## [Source extract]
——
This book uses plain, easy to understand logic to answer some of lifes big questions: Does God exist? Does He have a physical body? Is the Godhead one or three individuals? What is the purpose of life? Why do bad things happen to good people? Do we have free will, or does destiny determine our lives? The author has spent a lifetime searching for these answers in both secular and scriptural sources. Although one cannot prove, for instance, that God does or does not exist, this text will make it easier for you to formulate your own conclusions using circumstantial evidence and logical reasoning. Please set aside passions, hearsay, and assumptions to engage your mind in contemplating these questions with me. I do not believe that you will find an easier path to finding answers than this book provides.

Product Details

ISBN-13: 9781514451496
Publisher: Xlibris US
Publication date: 02/05/2016
Sold by: Barnes & Noble
Format: eBook
Pages: 104
File size: 206 KB

About the Author

Doug Zimmer has a gift for seeing things simply and more importantly, making things simple for others as well. He has a wife, Caryn, of 40 years, two children and seven grandchildren. He resides happily in the State of Georgia.

Read an Excerpt

The Big Questions Made Easy

And How Reason Leads to Faith


By Doug Zimmer

Xlibris

Copyright © 2016 Doug Zimmer
All rights reserved.
ISBN: 978-1-5144-5150-2



CHAPTER 1

Why This Book?


I applied mine heart to know, and to search, and to seek out wisdom, and the reason of things ... Ecclesiastes 7:25

(King James Version – This will be noted as KJV after this notation)


There are more than a few books that address the big questions through either faith or reason. Most are philosophical treatises that require some thought to comprehend. My desire was to address some of the important issues in life in simple terms that anyone can grasp easily. I have always had the ability to break down complex issues into easy to understand language that anyone can grasp.
——
(Dataset entries)

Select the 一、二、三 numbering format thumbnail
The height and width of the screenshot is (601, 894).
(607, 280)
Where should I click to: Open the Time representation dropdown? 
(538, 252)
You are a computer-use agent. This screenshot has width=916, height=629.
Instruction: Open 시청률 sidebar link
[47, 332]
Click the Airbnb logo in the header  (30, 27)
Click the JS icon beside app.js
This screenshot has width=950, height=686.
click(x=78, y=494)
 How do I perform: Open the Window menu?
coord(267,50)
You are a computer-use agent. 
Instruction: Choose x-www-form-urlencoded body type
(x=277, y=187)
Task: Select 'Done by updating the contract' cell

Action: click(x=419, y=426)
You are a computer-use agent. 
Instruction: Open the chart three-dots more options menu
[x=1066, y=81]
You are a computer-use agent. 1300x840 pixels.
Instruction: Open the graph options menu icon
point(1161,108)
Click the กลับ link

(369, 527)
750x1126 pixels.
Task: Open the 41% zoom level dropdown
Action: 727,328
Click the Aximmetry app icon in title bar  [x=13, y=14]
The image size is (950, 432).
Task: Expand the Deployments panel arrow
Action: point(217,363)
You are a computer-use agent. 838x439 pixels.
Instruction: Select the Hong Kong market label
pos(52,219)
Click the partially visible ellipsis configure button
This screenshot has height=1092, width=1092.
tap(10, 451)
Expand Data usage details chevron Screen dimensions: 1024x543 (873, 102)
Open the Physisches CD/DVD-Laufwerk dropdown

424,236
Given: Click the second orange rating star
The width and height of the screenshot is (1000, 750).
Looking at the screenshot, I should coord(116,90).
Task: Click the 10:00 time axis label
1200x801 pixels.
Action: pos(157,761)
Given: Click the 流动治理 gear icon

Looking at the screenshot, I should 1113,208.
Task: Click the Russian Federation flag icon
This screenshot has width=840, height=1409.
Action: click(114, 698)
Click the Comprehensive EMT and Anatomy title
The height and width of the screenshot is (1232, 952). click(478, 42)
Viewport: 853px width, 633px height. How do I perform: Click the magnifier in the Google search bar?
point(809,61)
——
## [What the task asks]
Carry on the book page about life's big questions from the point where it stops. The material isn't needed for this.

## [Output of the task]
My hope is to involve you, the reader, in the process as a jury using circumstantial evidence to decide about some of life's great issues. Is God real? Why a Messiah? Is the Godhead a Trinity or separate personages? Why do bad things happen to good people? What is the purpose of life? People have always struggled with these questions.

Since there can never be a definitive answer to God's reality (unless you personally get to meet Him) circumstantial evidence is the best way to come to conclusions. Faith and the promptings of the Holy Ghost is the only way to truly know God, but sometimes it is necessary to find faith. Finding faith can come through reason, which is what this book will help with. Circumstantial evidence is a method of drawing inferences from clues. While an inference may not seem like strong evidence, multiple inferences pointing in the same direction should be considered in shaping a conclusion. Imagine how many murderers would get away with their crimes if we insisted that only direct observation by a multitude of individuals could be used to convict in a felony crime. Very few murderers commit their acts where there is a high likelihood of being caught in the act.

If the police found the murder weapon in someone's home, blood on that individual's clothing that belonged to the victim, a motive for the crime that only the suspect had, the suspect's DNA at the crime scene, and witnesses that came forward testifying that the suspect said he planned to kill that victim you would need to consider the possibility that the suspect was guilty. There can be, of course, extenuating circumstances and we can be thankful for reputable defense attorneys that honestly seek for those circumstances.

When building a case in the following chapters for the subjects above I hope to build a solid case that is convincing. There will no doubt be those who try to refute the evidence as a defense attorney would. If you are that defense attorney I can only suggest that your integrity, your character, and your eternal destiny rest on finding the truth. You will neither gain nor lose assignments or promotions based on the outcome of these cases so, of course, be true to yourself.

I have always struggled with life's big questions and I think that seekers of truth will find my arguments compelling. My hope is that all will employ their mental faculties to the fullest in deciding for themselves.

The difficulty in this endeavor is that men are a combination of passion and reason.

Reason helps us to accept and to work within the law and to live within societal norms. Reason also makes us aware that there is something greater than ourselves at work in the universe (as I hope you will see in this writing).

Passion can drive our actions. Without passion our reason would amount to philosophical debates and arguments, often without ensuing action. Without reason our passions can take us down paths of illegality, immorality, selfishness, crudeness, and other anti-social behaviors.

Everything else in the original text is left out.